After establishing the Johnny Holmes Orchestra they played Saturday nights at Victoria Hall in Montreal that was broadcast on CBC radio. They occasionally toured in Quebec and Ontario. One of Montreal’s leading dance bands of the day, it boasted a healthy jazz quotient and benefited from Holmes’ ability to identify talented younger musicians. At various times his sidemen included Nick Ayoub, Al Baculis, Percy and Maynard Ferguson, pianist Bud Hayward, Art Morrow, and Oscar Peterson. Lorraine McAllister and Sheila Graham, in turn, sang with the band.
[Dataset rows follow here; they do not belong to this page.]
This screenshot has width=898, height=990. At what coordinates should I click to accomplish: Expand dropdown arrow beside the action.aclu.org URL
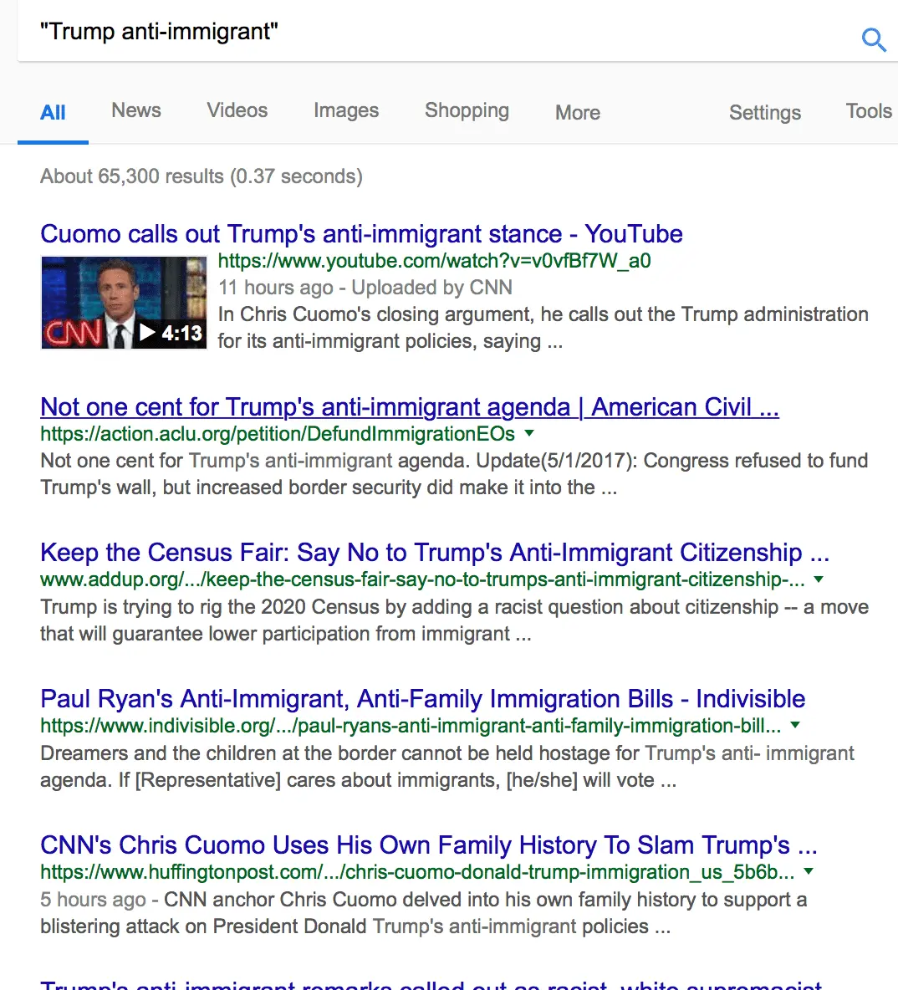529,433
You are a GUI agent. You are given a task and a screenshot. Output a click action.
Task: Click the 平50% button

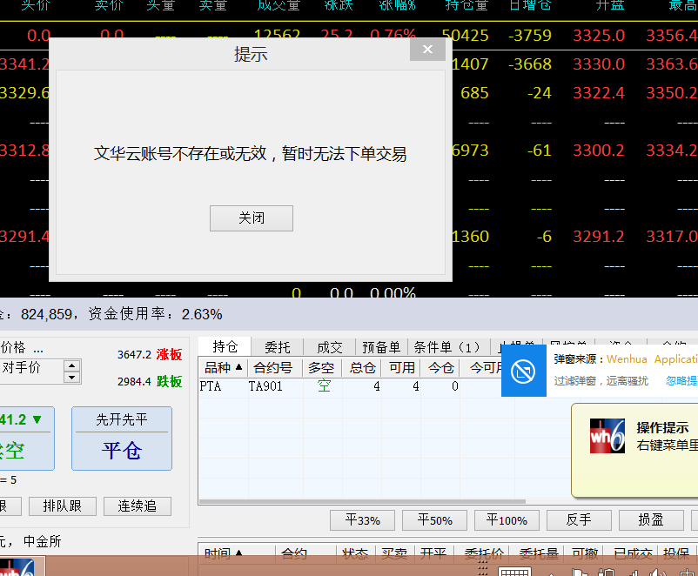tap(435, 520)
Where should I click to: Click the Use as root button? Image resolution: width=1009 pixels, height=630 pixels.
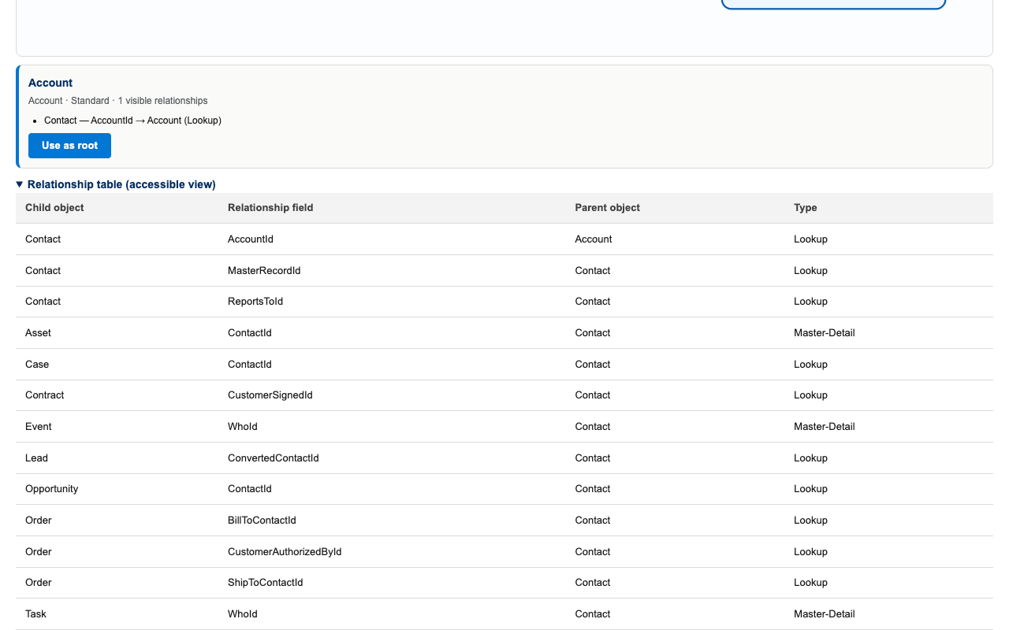coord(69,146)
Holmes retired from music from 1951 to 1959 but was heard 1959 to 1969 on several CBC radio shows including The Johnny Holmes Show, Broadway Holiday, among others. His orchestras made several broadcast recordings between 1966 and 1973 for the CBC’s LM series and continued to perform periodically until his retirement from music in 1978. One edition without saxophones took the name Brass Therapy.
He wrote numerous arrangements for his orchestra and his radio shows, more than 40 songs, and such extended works as The Fair City, a jazz suite dedicated to Expo 67. Trumpeter, bandleader, arranger, and composer Johnny Holmes, who has no known recording on line, passed away on June 11, 1989 in Montreal.